彼の安い挑発に乗るつもりはなかったので、聖良は彼を無視した。
「伯爵とは何の話を?」
「別に。ただ挨拶をしただけだ。あいつ、俺が嵌めた指輪を見て驚いていたぞ。」
「そうですか・・アッヘンバッハは密かに王位を狙っていたという噂を聞いたことがありますから、余程悔しかったのでしょうね。」
その夜、王宮で聖良がゴルフ場での事をリヒャルトに話すと、彼はそう言って笑った。
「まぁ今回のゴルフで、誰が密かに父上を裏切っているのかは解った。後は犯人を上手く炙り出せるかどうかだ。」
「セーラ様はご立派になられましたね。初めてお会いした時は皇族の自覚のかけらもなくてどうなるのかと思いましたが。」
「・・それは貶しているのか、褒めているのか?」
「どちらとも受け取ってくださって構いません。それよりもセーラ様、明日の晩は宮廷舞踏会ですので、準備を怠らぬように。」
「舞踏会ねぇ・・王族とやらはパーティー好きの者が多いんだな。」
聖良はそう言うと、寝台に寝転がった。
「舞踏会は海外からの来賓をもてなす場であるとともに、貴族達の情報交換の場でもありますからね。当然のことながら、アドリアーノも来るでしょう。」
「あの成り上がり者も来るのか。それは楽しみだ。」
聖良はにっこりと笑うと、明日が来るのが待ち切れなかった。
翌日、聖良が部屋で朝食を食べていると仕立て屋が部屋に入って来た。
「セーラ様、早速ですが採寸をさせていただきます。」
「舞踏会用のドレスはもう持ってるが?」
聖良がそう言って仕立て屋を見ると、彼は顔の前で人差し指を振った。
「良いですか、セーラ様。舞踏会であなた様は燦然と光り輝く存在でなくてはなりません!着たきり雀などわたくしが認めませんよ、さぁ!」
リヒトの中心部に店を構える仕立て屋・アルフレドは、皇太子のドレスを作ることになり、いつもよりも張り切っていた。

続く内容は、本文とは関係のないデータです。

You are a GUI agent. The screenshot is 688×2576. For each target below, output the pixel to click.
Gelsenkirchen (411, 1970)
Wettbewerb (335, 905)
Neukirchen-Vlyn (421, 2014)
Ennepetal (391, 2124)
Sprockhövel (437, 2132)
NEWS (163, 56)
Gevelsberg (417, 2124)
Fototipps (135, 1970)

一方、宮廷内では聖良がどんなドレスを着て舞踏会に来るのかが、既に注目されていた。
「セーラ様をエスコートされる殿方はどなたかしら?」
「それはあなた、リヒャルト様に決まっておりますわ。」
とある伯爵夫人の館で開かれたお茶会で、ご婦人達は聖良が舞踏会でどのような振る舞いをするのか、彼が皇太子として相応しいのかを語り合っていた。